What you return should be the exact lines from the one with "Click the help" to the end of the records below, both included, and no pictures.

*** Record set Section Begins ***

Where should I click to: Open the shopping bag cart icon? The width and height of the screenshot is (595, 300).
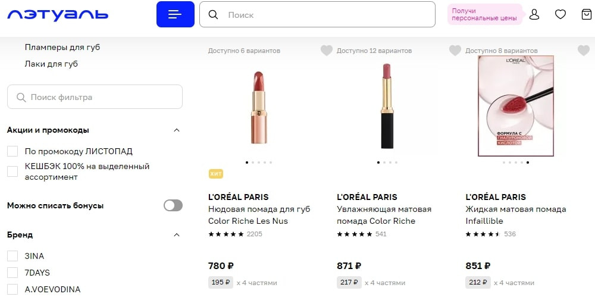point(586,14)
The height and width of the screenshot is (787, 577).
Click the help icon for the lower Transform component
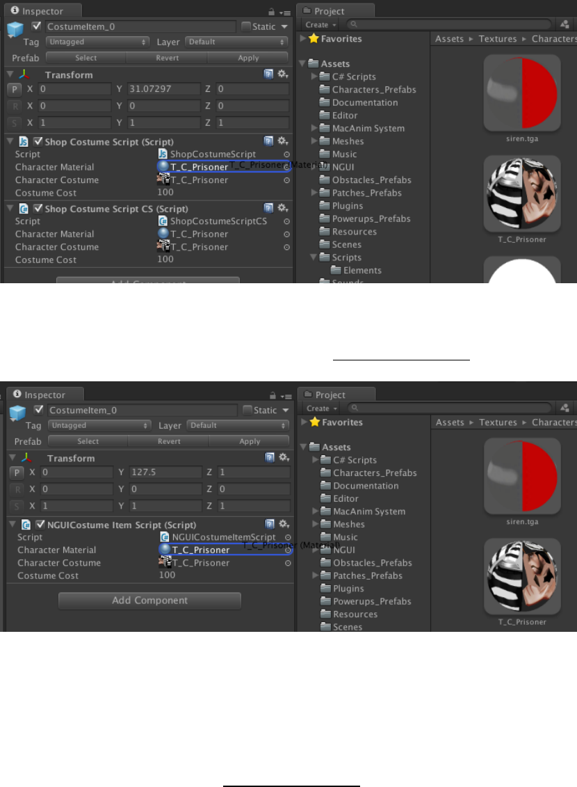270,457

*** Record set Section Ends ***

§ Finished task:
Click the help icon for the lower Transform component
270,457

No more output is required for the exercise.